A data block

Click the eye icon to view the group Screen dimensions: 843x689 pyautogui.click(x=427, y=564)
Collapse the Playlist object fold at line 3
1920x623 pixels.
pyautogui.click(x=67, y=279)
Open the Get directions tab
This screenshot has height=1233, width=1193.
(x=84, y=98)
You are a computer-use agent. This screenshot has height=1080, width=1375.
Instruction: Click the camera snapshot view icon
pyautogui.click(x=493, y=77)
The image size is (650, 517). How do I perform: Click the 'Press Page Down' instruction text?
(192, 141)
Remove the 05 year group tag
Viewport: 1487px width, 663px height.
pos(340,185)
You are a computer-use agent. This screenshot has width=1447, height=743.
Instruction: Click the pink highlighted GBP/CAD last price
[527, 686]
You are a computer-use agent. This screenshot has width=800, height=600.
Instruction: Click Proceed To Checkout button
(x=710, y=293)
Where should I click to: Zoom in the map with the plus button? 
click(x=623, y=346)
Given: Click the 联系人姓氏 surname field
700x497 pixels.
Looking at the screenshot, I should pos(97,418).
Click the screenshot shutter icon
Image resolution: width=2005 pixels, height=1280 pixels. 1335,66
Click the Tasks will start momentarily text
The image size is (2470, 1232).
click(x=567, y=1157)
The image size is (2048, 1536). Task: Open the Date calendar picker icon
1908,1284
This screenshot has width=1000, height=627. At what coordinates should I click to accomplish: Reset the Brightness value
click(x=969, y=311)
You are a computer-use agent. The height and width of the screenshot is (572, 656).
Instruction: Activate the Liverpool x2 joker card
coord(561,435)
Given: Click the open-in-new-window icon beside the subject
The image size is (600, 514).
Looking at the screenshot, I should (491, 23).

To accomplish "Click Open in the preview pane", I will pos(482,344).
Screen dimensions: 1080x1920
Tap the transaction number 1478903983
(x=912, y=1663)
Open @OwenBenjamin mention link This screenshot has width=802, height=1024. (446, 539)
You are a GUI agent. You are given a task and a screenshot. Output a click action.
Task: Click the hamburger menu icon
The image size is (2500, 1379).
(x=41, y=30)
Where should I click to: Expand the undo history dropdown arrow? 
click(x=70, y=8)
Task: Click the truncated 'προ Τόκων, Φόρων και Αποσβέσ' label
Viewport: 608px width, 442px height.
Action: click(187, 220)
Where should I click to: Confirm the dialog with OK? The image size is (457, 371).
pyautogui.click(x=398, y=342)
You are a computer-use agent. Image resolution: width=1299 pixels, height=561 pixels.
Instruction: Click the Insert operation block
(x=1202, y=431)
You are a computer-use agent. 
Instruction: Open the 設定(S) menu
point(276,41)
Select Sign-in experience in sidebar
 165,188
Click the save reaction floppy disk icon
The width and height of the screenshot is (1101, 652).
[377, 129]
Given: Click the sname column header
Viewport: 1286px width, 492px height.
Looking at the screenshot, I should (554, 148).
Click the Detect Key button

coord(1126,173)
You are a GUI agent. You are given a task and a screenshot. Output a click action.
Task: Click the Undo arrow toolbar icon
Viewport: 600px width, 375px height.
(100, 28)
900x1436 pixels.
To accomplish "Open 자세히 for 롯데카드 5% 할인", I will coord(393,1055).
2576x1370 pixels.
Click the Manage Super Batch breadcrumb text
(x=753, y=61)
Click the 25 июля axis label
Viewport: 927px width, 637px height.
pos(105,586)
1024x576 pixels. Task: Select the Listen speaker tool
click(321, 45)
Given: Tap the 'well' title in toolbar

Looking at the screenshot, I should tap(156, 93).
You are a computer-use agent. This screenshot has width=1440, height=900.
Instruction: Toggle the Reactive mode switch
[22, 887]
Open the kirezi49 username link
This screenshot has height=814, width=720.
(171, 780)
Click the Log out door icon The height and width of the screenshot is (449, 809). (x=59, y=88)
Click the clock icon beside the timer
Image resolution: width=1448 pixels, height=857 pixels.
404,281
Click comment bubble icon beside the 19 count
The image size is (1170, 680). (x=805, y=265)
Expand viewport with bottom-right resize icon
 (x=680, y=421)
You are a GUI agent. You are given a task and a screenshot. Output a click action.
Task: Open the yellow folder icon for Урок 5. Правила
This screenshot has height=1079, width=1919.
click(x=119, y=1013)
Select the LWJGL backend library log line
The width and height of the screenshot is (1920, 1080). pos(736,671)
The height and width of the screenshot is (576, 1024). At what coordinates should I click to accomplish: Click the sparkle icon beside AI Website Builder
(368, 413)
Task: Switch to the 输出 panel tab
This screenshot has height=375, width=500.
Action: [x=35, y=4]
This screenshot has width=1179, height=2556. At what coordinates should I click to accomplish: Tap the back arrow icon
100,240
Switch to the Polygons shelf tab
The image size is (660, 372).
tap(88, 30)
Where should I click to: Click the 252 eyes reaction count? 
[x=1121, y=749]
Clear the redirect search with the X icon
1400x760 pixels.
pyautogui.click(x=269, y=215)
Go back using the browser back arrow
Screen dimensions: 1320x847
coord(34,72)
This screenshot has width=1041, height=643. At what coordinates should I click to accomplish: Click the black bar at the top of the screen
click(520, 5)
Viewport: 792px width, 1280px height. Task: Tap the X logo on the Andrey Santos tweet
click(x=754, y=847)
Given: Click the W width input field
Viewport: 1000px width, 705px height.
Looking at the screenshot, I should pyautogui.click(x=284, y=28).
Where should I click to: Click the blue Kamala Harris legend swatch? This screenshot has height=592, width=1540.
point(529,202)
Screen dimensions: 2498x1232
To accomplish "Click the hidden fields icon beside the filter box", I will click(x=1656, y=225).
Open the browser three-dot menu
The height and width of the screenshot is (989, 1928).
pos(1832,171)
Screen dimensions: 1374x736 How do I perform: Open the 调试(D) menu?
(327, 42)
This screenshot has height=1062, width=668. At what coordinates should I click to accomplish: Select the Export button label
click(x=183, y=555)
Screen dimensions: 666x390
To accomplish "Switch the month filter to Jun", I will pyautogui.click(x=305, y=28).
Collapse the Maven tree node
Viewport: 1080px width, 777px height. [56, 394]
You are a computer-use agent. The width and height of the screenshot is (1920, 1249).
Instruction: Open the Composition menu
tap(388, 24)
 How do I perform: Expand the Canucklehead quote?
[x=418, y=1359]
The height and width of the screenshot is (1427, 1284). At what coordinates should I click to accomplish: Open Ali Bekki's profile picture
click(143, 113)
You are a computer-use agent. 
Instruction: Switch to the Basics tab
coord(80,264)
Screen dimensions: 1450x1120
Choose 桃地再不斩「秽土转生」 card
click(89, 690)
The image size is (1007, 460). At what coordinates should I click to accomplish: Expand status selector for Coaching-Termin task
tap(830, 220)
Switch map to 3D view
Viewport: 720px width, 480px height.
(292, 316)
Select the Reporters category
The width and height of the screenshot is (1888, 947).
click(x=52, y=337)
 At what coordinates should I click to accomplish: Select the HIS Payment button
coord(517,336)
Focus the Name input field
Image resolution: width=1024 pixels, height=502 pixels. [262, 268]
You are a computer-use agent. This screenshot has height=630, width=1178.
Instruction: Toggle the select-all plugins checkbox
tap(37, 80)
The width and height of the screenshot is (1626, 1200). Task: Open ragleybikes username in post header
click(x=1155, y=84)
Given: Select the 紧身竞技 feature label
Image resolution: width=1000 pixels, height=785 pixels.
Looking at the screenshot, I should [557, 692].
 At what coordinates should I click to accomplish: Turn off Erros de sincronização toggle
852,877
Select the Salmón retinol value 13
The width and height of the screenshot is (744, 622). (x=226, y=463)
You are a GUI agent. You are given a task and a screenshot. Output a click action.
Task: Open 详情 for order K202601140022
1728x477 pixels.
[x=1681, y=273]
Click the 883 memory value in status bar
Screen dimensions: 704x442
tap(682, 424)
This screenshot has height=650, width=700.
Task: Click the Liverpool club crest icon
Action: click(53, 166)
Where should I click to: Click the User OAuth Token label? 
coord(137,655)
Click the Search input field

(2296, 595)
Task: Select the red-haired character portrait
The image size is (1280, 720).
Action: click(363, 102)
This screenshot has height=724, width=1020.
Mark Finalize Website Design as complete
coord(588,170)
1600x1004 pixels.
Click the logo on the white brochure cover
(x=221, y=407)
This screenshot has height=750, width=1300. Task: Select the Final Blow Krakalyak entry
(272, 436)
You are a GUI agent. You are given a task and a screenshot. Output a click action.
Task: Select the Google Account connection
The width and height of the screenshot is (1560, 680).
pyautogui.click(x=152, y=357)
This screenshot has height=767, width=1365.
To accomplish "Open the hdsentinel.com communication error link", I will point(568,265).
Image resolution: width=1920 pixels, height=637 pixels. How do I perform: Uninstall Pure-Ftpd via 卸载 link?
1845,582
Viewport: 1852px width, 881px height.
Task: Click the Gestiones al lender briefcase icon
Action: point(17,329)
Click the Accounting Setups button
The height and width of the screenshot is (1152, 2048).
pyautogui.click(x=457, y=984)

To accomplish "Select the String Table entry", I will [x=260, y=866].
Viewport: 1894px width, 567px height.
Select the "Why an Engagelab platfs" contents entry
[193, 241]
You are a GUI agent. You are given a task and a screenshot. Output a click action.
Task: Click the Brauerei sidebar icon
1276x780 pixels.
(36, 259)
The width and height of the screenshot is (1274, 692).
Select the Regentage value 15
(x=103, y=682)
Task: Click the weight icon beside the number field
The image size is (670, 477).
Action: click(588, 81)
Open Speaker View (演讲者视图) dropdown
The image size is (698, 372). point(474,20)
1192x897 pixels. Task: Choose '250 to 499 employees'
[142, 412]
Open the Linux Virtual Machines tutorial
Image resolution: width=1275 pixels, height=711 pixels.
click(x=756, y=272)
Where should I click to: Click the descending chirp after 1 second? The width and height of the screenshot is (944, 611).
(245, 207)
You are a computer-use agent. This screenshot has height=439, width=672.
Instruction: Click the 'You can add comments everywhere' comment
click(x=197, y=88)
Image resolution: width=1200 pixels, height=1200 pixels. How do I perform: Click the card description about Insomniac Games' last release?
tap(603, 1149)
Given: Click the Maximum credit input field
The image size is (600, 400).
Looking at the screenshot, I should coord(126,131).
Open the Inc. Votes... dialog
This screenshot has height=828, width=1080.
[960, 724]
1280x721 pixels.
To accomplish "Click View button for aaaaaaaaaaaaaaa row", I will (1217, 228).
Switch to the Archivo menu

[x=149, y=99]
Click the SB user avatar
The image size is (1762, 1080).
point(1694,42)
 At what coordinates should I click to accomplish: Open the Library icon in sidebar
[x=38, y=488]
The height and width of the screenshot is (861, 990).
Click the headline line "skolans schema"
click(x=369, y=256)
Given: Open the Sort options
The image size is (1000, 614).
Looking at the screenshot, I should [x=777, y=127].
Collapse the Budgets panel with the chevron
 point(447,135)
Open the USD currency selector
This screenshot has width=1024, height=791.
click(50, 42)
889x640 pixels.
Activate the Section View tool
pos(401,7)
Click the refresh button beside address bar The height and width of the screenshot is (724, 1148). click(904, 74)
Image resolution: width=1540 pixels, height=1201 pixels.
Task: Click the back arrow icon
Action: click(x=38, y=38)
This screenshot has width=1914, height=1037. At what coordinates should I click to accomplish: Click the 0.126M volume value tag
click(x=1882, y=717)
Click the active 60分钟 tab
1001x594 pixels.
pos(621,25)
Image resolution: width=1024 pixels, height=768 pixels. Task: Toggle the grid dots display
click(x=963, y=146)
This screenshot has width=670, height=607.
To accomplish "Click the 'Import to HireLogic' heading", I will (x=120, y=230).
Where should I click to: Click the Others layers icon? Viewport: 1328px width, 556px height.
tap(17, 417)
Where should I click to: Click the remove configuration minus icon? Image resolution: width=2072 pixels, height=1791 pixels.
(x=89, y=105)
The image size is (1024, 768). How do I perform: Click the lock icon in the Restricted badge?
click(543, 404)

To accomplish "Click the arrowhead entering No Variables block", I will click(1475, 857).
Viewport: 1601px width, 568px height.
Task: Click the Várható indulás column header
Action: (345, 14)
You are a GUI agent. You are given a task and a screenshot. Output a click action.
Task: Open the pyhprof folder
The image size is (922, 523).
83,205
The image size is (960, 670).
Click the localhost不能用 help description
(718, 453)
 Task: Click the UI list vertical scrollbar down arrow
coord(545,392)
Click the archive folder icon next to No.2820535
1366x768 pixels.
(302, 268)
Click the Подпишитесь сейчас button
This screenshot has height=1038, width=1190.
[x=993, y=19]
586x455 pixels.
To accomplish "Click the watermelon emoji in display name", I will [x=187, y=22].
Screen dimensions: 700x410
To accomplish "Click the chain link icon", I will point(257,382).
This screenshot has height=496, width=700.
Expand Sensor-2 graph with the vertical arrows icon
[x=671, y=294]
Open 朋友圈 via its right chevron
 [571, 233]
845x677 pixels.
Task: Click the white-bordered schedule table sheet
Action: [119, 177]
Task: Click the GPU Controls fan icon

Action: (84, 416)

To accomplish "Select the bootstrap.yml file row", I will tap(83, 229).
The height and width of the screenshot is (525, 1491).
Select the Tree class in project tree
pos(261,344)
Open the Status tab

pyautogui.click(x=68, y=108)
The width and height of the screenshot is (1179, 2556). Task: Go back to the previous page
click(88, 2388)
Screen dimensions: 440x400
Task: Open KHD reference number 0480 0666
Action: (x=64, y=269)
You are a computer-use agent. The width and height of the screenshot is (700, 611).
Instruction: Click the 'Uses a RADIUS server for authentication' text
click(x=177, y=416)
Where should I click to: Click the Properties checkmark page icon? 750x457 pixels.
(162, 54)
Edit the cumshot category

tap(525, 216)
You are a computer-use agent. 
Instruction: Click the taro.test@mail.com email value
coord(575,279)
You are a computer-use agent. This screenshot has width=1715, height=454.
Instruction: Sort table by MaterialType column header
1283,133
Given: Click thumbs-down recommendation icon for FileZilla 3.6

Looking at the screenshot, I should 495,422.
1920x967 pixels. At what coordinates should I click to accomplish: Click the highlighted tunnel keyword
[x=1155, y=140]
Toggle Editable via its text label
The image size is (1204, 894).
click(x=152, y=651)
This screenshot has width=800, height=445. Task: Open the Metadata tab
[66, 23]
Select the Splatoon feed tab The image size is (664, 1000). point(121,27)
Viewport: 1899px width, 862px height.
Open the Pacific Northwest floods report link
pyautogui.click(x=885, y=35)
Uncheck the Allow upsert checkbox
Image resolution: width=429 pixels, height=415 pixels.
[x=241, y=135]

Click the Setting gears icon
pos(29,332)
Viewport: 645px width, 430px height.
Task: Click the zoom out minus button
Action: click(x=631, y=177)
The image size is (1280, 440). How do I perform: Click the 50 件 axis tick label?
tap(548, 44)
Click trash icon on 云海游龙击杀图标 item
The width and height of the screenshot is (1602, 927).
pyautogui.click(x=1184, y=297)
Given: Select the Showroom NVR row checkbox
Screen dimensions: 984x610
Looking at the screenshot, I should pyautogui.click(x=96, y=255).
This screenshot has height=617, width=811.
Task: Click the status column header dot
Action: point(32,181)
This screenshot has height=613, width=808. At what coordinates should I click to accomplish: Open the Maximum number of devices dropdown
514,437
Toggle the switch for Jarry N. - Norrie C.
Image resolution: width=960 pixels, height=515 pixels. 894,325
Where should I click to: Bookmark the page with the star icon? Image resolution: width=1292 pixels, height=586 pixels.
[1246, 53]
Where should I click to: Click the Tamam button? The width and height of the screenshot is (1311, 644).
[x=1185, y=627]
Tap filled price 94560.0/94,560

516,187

STATED GOAL - Copy the records without changes, from the first line through the line containing "(x=84, y=98)", including both ends.

EXERCISE RESULT -
Click the eye icon to view the group Screen dimensions: 843x689 pyautogui.click(x=427, y=564)
Collapse the Playlist object fold at line 3
1920x623 pixels.
pyautogui.click(x=67, y=279)
Open the Get directions tab
This screenshot has height=1233, width=1193.
(x=84, y=98)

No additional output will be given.